諸悪の根源であるところのジーコは、もうゼッドに全てを委ねて自分は傍観者で終わるつもりなんでしょうか。そうだとしたらずるいなあ。せめてサラを捜しに行くぐらいはすべきなのでは。


「もう戦いはうんざりだからな。見たくねえんだよ、死んだり傷付いたりしてくやつらを。だから、俺が全てのキースピリットを集めて戦いを終わらせる」 「思いやりとかそんなんじゃねえんだ。ただ単に許せねえんだよ」
ミレッドの救世主という運命を受け入れられるのかという問いに、そうきっぱりと答えるゼッド。アミルとサギリから託されたシャディンを逆に奪われてしまったおマヌケさんですけどね。
「息苦しい街を抜け出し、自由な風を感じたかった。――ただ、それだけだった」
ゼッドもミレッドも閉じ込められた場所から抜け出したかったのは同じなんですね。気持ちが分かるからこそ「お前が背負いきれない運命は、俺が背負ってやる!」なんだろうなあ。


「ドルガー様、貴方は何者なのですか。貴方は私を助けてくれました。そして、私に色んな物を教えてくれました。初めて知る想いも――」
ドルガーへの想いを募らせていたミレッドは、ギトラとゼッドに黙ってトステの洞窟へ。ミレッドはやっぱり出る作品間違えてる気がしてなりませんが、ドルガーにスピリットを渡せと言われて助けてくれたのは狙っていたからだったんだ、と気付いたあたりはおっとりして世間知らずだけれども単なるお馬鹿ではないんだなと。
ゼッドとギトラが駆けつけ、エルメイダから報告を受けたジームも現れ、ついに全てが揃ったキースピリット。ミレッドのデュナミスも覚醒し、全てのスピリットはミレッドのシャードマークの中へ。そして、黒い光りを放ち、出現した新たなスピリット。
あの場に救世主候補は3人いたのに、ミレッドが器として選定された理由は何かあるんでしょうか。キースピを抱いて生まれてきたという時点で救世主の中でも特別な存在? ほんのちょっとしか出番のなかったデュナミスは千手観音のようなデザイン。

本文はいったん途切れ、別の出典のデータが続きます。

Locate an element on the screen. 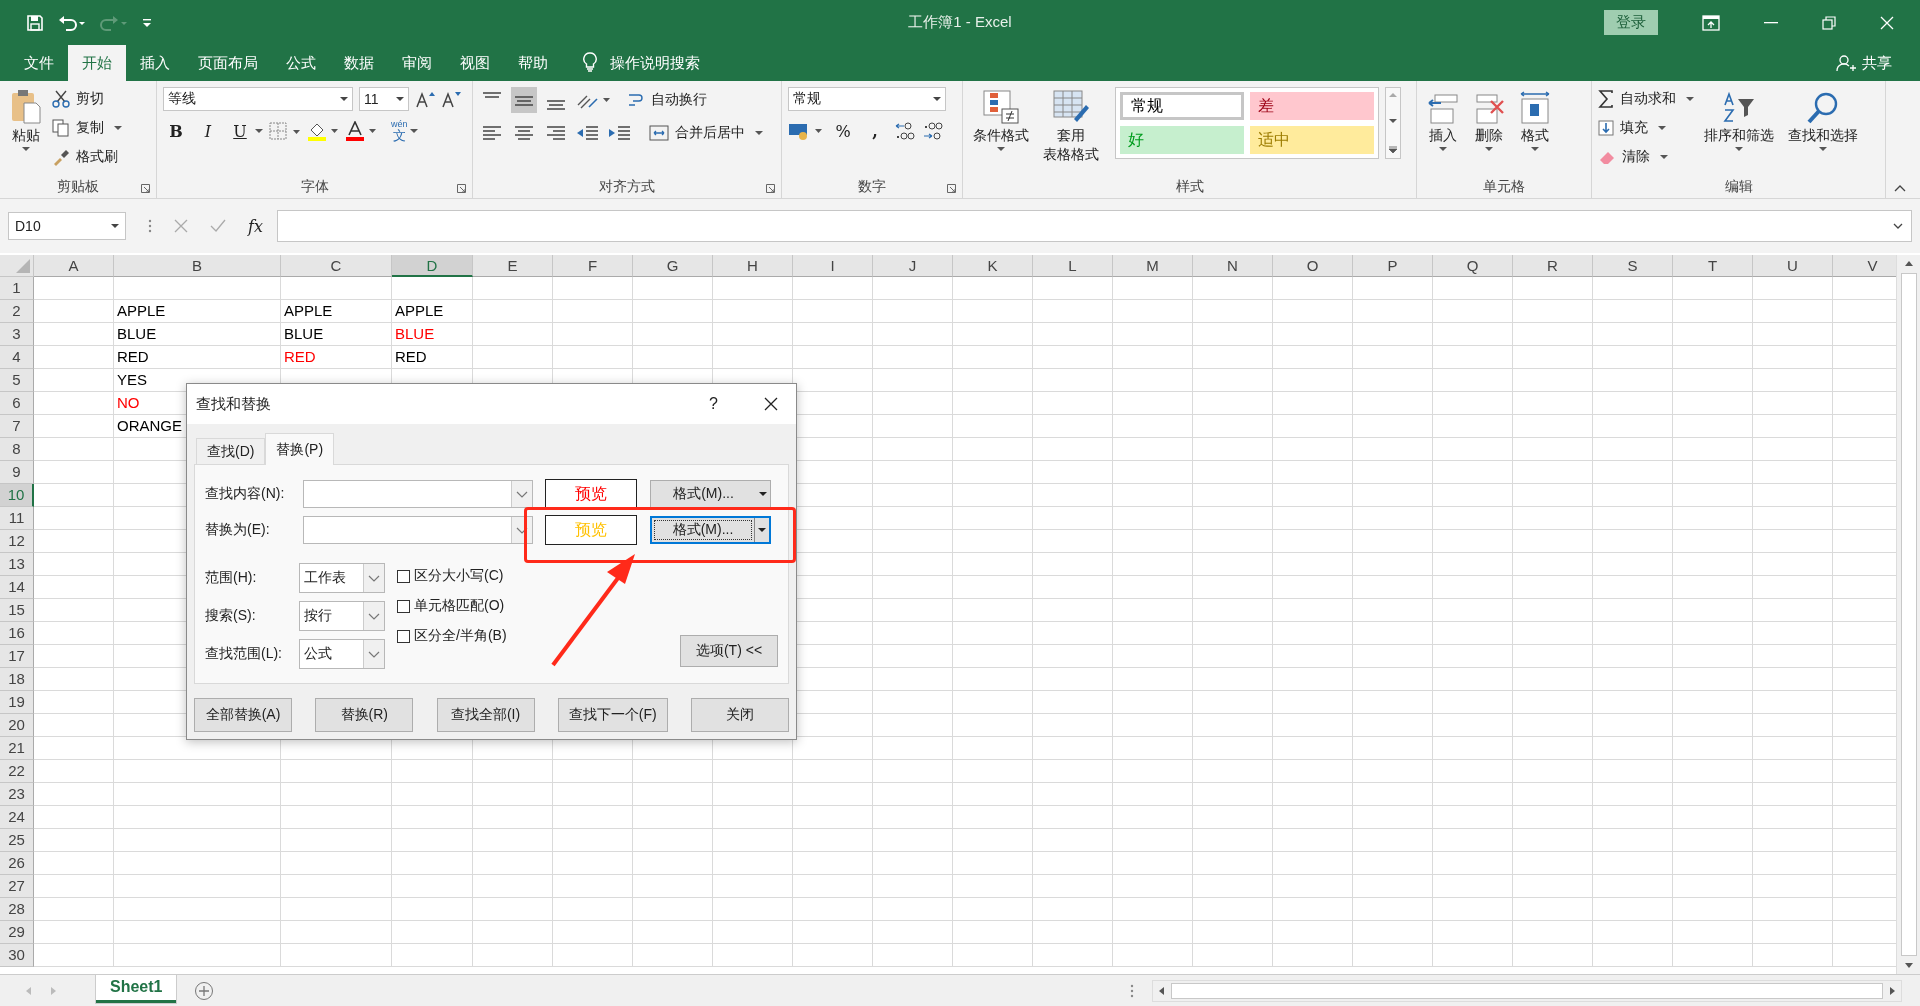 Image resolution: width=1920 pixels, height=1006 pixels. column-header: E is located at coordinates (513, 266).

果たしてあの新しいスピリットは本当にタスカーなのか、それとも……?


EDクレジットはまだドルガーのままでしたね。次からはノアに戻るんでしょうか。そういえば、ゼッドとお揃いの羽飾りはもう外してしまったのかなあ。


次回「降臨」
タスカー(仮)がいきなり暴走してどうこうという感じではないようですが、ミレッドは精神を侵されてしまうようです。ミレッドの出生の秘密は明かされるんでしょうか。そして、ゼッドママンの出番は? というわけで、残り4話ですよ。どうしよう。